Артур умер тем же летом, всего через два месяца после мамы. Умер в буквальном смысле с голоду. Он тогда соблюдал правила еды строже, чем ортодоксальные раввины, и, в частности, вообще не ел мяса с тех пор, как в 1933-м запретили кошерный забой. Однажды в моем присутствии Грета все же подала мясное блюдо. Сверкая глазами, Артур спросил: “Откуда такая роскошь?” – “Ну, ты же знаешь, это новокошерное”, – объяснила Грета. Он отодвинул тарелку и сказал: “Новокошерное – это старотрефное!”[10]

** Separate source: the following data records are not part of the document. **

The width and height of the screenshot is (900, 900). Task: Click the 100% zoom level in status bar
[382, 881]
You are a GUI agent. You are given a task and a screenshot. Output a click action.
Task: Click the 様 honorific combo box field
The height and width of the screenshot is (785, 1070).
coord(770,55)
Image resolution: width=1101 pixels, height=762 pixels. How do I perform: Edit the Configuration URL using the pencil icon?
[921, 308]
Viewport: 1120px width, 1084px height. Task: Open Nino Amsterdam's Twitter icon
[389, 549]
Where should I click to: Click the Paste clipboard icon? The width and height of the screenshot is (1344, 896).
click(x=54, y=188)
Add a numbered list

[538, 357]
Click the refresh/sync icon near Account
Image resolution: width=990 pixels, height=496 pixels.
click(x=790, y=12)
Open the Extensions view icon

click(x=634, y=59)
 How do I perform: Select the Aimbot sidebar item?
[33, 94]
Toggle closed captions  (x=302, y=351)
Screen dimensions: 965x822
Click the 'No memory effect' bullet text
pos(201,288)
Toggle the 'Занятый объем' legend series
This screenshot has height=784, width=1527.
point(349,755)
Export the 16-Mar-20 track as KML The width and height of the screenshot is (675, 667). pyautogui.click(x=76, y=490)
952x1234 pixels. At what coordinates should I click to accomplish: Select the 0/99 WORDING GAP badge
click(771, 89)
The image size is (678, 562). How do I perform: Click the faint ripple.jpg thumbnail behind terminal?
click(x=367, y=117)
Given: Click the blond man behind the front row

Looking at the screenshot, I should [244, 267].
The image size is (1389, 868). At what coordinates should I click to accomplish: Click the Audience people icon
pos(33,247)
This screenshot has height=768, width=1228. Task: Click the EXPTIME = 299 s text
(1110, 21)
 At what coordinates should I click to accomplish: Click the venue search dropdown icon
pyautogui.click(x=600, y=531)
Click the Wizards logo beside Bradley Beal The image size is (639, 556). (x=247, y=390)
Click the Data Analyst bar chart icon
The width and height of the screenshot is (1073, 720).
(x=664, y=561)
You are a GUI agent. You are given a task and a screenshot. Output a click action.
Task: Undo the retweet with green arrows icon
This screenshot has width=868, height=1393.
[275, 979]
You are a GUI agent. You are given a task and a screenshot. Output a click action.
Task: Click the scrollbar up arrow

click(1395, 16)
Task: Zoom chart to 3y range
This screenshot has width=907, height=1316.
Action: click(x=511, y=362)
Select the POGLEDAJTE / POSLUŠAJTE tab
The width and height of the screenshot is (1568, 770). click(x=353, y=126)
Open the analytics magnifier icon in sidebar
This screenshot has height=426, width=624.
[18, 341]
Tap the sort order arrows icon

Из-за язвы желудка он в последние месяцы перед смертью несколько раз попадал в больницу. “Подлинная его болезнь незначительна, – говорили Грете врачи, – ему так плохо, оттого что он вообще отказывается принимать пищу”. И это была уже не игра, не шутка, а его ответ на политическую ситуацию: он сам решил принести себя в жертву[11].
8
В 1933 г. учительницу
9
Мария Симон упоминает об этом событии только одной фразой. В дневнике Хермана Яловича о смерти Бетти Ялович сообщается более подробно. “5.5.38. . Рентген головы. Сильные боли. – . Потрясен зрелым спокойствием ребенка. Правда, раньше она сильно плакала. 6.5.38. Марихен спит на кровати Бетти. 12.5.38. У Бетти с Марихен. Разговор с доктором . В больнице мне стало дурно. – Пешком с Марихен до станции метро “Гезундбруннен”. Разговор очень серьезный и взволнованный. 31.5. За все время после ее возвращения (как и до больницы) ни одной спокойной ночи. […] – Все безотрадно. Бетти, правда, говорит уже не так грустно, как раньше, но думает грустно. В конце мая сказала мне, что едва выдерживает боли, нам не стоит очень ее оплакивать, ведь когда ее не станет, она получит избавление. Июнь 1938-го: в последнюю неделю месяца наступило заметное ухудшение. […] Пока Бетти, страдая от боли, лежит на последнем одре, дети на улице марают двери и окна еврейских магазинов. Позднее замарали и другие еврейские вывески, например у Якоби, Эгера, Михельсона и у меня. […] Во вторник 28/6 доктор Горце настоятельно рекомендовал мне отвезти Бетти в больницу. Мы с Марихен отказались, ведь это не соответствует желанию Бетти, и она неизлечима. 30.6. Без четверти 3 меня разбудила сестра, а я разбудил Марихен. Мы молча сидели подле Бетти, я держал ее руку в своей, пока в 6 часов утра ее сердце не перестало биться”.
10
По национал-социалистским законам забой животных без наркоза воспрещался. Поэтому животных забивали под наркозом, и тогда мясо называли “новокошерным”. С точки же зрения религиозных ортодоксов мясо животных, забитых под наркозом, является трефным, то есть нечистым.
11
Своей подруге Хильде Хаусшильд Артур Эгер оставил короткое прощальное письмо следующего содержания: “Тебе, милая Хильда, особое прощай. Прости меня! В последний раз благодарю тебя за всю радость, какую ты мне доставляла. И прежде, и теперь я не мог вознаградить тебя. Пусть Господь вознаградит тебя и дарует счастливую судьбу. Не горюй и не плачь, прошу тебя. С нежной любовью. Твой и за гробом, Артур”.